É de se antever então, na data magna da nacionalidade, os hosanas de praxe à democracia. O silêncio cínico dos chefes militares. O crocitar dos corvos no Congresso. O cicio de saudade de um ou outro general de pijama. Logo se mudará de conversa, de modo a que a caserna e o porão sejam esquecidos. Não é de bom tom lembrar, como fez há pouco o professor Daniel Aarão Reis, que Ulysses Guimarães liderou a Marcha da Família com Deus pela Liberdade. Ou que D. Paulo Evaristo Arns, bispo de Petrópolis, foi para a estrada e benzeu as tropas do general Mourão Filho ("sou uma vaca fardada", ele dizia), que iam ao Rio depor João Goulart.

O insuportável mau cheiro da memória só não esvaneceu devido aos insatisfeitos de sempre. Foram eles que colheram os depoimentos de figurões do regime para a Fundação Getulio Vargas. Retiraram centenas de processos do Superior Tribunal Militar e, na clandestinidade, puseram de pé o projeto Brasil Nunca Mais. Escreveram livros de memória e deram testemunho. Houve e há gente empenhada em estudar o acontecido, pensar o que se passou e continua vivo no presente, aprender com o passado para evitar a sua repetição neurótica.
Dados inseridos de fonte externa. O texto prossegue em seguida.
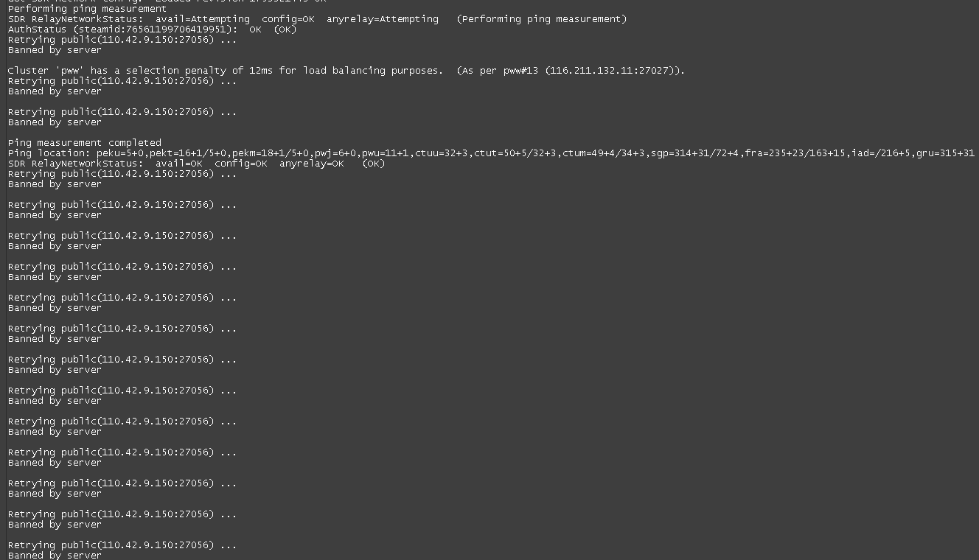This screenshot has width=979, height=560.
Task: Click the "avail=OK" status text
Action: click(179, 164)
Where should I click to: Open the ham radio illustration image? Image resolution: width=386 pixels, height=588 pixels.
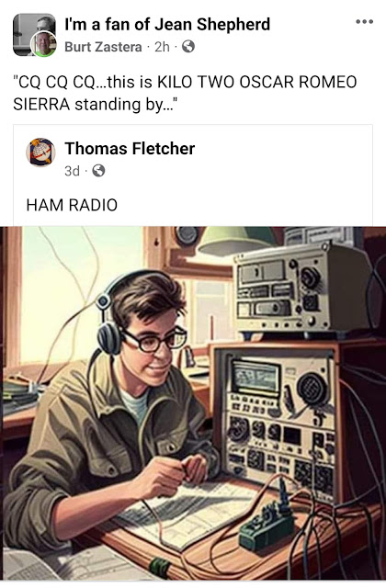coord(193,403)
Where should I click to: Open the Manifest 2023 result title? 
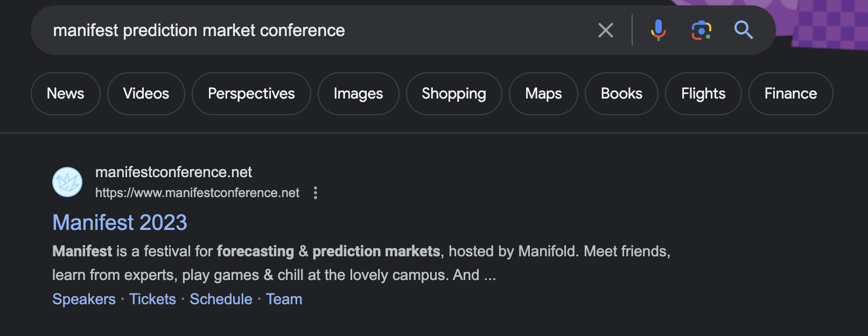[x=120, y=222]
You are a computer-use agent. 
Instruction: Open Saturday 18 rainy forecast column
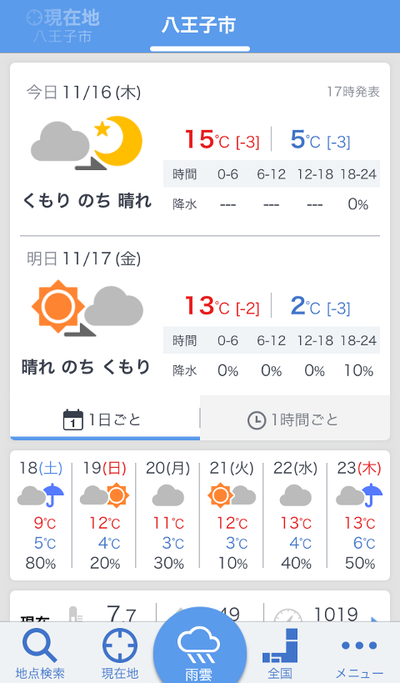[x=41, y=515]
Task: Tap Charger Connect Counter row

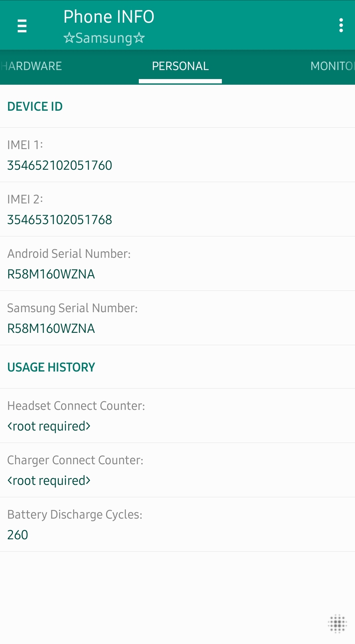Action: tap(75, 460)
Elio Gaspari, por exemplo. Foi publicada agora a segunda edição, pela Intrínseca, dos seus quatro volumes sobre a ditadura: a envergonhada, a escancarada, a derrotada e a encurralada. Para quem não leu nada a respeito, Gaspari serve de Virgílio na descida aos infernos. Para quem já conhece a primeira edição, vale reler a segunda porque ela tem novidades. E também porque os 12 anos passados desde o seu lançamento mostram que os livros passaram pelo teste do tempo. Está-se diante de uma grande obra...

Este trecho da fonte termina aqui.